Vice President of El Salvador
- In office 25 January 1962 – 1 July 1962
- President: Eusebio Rodolfo Cordón Cea
- Preceded by: Humberto Costa
- Succeeded by: Francisco Roberto Lima

President of the Legislative Assembly of El Salvador
- In office 1 July 1962 – 1968
- Preceded by: Eusebio Rodolfo Cordón Cea
- Succeeded by: Juan Gregorio Guardado

Personal details
- Born: Francisco José Guerrero Cienfuegos 14 May 1925 San Salvador, El Salvador
- Died: 28 November 1989 (aged 64) San Salvador, El Salvador
- Manner of death: Assassination
- Party: National Conciliation Party
- Education: Lawyer

= Francisco José Guerrero =

Salvadoran politician

Francisco José Guerrero Cienfuegos (14 May 1925 – 28 November 1989) was a Salvadoran politician and lawyer who served as Vice President of El Salvador and President of the Legislative Assembly. He had a leadership position in National Conciliation Party (PCN).

Guerrero was born on 14 May 1925 in San Salvador.
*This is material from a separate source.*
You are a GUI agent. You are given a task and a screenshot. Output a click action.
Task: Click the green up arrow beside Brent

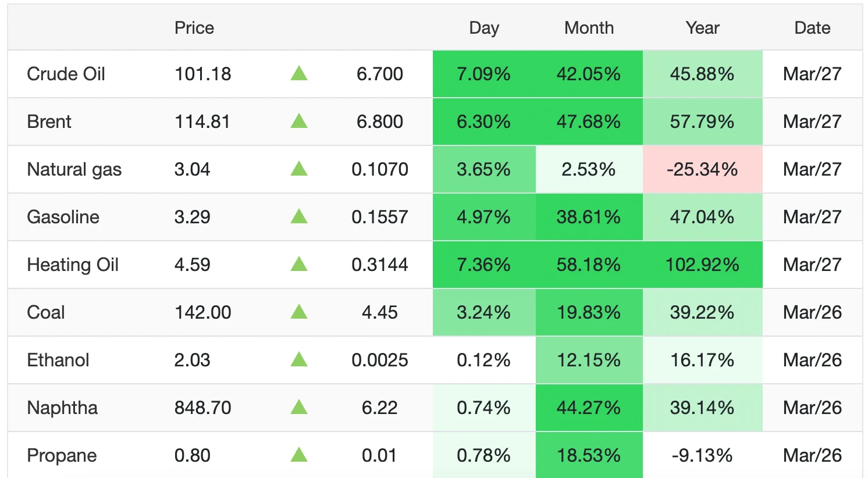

He graduated from the faculty of jurisprudence and social sciences of the University of El Salvador in December 1953. He worked as a lawyer.

Guerrero was a founding member of the National Conciliation Party, of which he was secretary general from December 1962 to October 1967. In 1962, he acted as vice president of the Constituent Assembly. He was Vice President of El Salvador in the provisional government of Eusebio Rodolfo Cordón Cea from January 1962 to July 1962.

Guerrero was President of the Legislative Assembly of El Salvador from 1962 to 1968. He was appointed as Minister of Foreign Affairs in 1967 and served until 1972. Years later, he was appointed as the president of the Supreme Court of Justice.

Guerrero was minister in the presidency in the cabinet of Álvaro Magaña in 1982. He was the presidential candidate for the PCN for the 1984 elections. On 28 November 1989 he was shot down by a guerrilla while he was driving his vehicle in San Salvador.